Grain of Wheat

Mike Aquilina recently mentioned this new piece of historical fiction written by Michael E. Giesler, Grain of Wheat (Scepter Publishers, 2008).

The book is the third in a trilogy following the lives of several Christians in the mid to late second century city of Rome, from the end of Hadrian’s reign into that of Antoninus Pius. I will avoid any spoilers in this short review. This volume is set entirely in Antoninus Pius’ reign and relates especially the story of Marcus Metellus Cimber, son of a senator, and the results of his conversion on his family. There are several ancillary stories describing, I presume, the further adventures of some of the characters from the first two books in the series, which I haven’t read. Among these are Numer, a black Egyptian Christian who is a close friend of Marcus, and Dedicus, a Christian from Samaria,friend of both Marcus and his hometown friend Justin (not yet, of course, known as St Justin Martyr in the book), a teacher and writer who has just moved to Rome. There are Christian fish merchants, freed slaves, and Christian-sympathetic people of the senatorial class, including even the head of the Praetorian Guard.

The story itself is gripping. There is the accurate depiction of a palpable anxiety among the Christians, whose religion was illegal, and who were required to meet in private homes, which could potentially result in exposure by a jealous friend, or embittered slave or family member. Christians could be and were often accused in the courts; when offered to recant their religion and apostasize, they often chose martydom instead. These were facts of life through the first three centuries of Christian existence, particularly in centers of secular power, but especially in Rome. Yet, it is also not always the case that people known to be Christian were not simply rounded up and all done away with immediately, and the book shows this aspect accurately, too. Those Christians of greater wealth or ability, and particularly the clergy, were most in danger of being denounced by friends and even family. It was a cruel time. Yet one could live one’s life as a Christian without it ending in execution, which is often forgotten. The book also accurately depicts the fervent and very personal faith that we find record of in the catacombs, as well. People are praying to Christ constantly, even experiencing the charism of glossolalia (“speaking in tongues”). They refer every worry and care about friends and family to prayer, and are shown experiencing the joy of the Eucharist. The incidental details in the book show the author is very familiar with the period, and has done his research well. The setting is sufficiently authentic and yet without annoying extraneous detail that the picture given of Rome is lively and believable. This is a very enjoyable book. I hope the series will continue.
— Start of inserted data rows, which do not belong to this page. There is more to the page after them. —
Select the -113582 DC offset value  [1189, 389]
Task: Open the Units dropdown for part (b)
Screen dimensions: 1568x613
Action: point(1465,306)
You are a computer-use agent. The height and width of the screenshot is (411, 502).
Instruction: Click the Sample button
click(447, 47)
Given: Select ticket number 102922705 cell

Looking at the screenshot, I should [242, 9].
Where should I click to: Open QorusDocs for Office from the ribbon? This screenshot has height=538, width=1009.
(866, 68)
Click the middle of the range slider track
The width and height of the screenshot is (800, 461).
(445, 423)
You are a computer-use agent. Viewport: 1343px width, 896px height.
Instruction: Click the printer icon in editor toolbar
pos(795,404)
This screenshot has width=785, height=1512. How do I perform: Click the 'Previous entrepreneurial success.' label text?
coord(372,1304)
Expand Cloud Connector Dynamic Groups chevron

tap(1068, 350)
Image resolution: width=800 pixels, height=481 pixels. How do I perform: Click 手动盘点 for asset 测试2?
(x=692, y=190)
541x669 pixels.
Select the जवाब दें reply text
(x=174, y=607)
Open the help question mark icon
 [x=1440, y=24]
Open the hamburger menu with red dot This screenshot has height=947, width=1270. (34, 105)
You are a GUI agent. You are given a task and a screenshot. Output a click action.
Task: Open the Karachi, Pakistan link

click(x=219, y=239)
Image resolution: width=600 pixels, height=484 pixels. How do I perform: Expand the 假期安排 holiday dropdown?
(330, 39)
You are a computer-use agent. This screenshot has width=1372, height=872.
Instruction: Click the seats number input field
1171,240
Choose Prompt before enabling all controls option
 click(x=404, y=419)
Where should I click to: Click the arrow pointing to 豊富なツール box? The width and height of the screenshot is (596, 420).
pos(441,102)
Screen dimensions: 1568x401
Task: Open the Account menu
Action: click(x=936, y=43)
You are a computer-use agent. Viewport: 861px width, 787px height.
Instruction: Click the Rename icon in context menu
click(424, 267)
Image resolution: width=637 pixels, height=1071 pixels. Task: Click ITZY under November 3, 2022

I think perhaps one of the best things I can say about this book is that I couldn’t put it down. It was a pleasant and a quick read (one late night). I would estimate its reading level to be young adult, so it should be fitting for any teenaged reader and upward. As Mike Aquilina mentions, two of his teenaged daughters loved it and have passed that love on to others. The contagious love of a book can spread like wildfire. This book is worthy of it.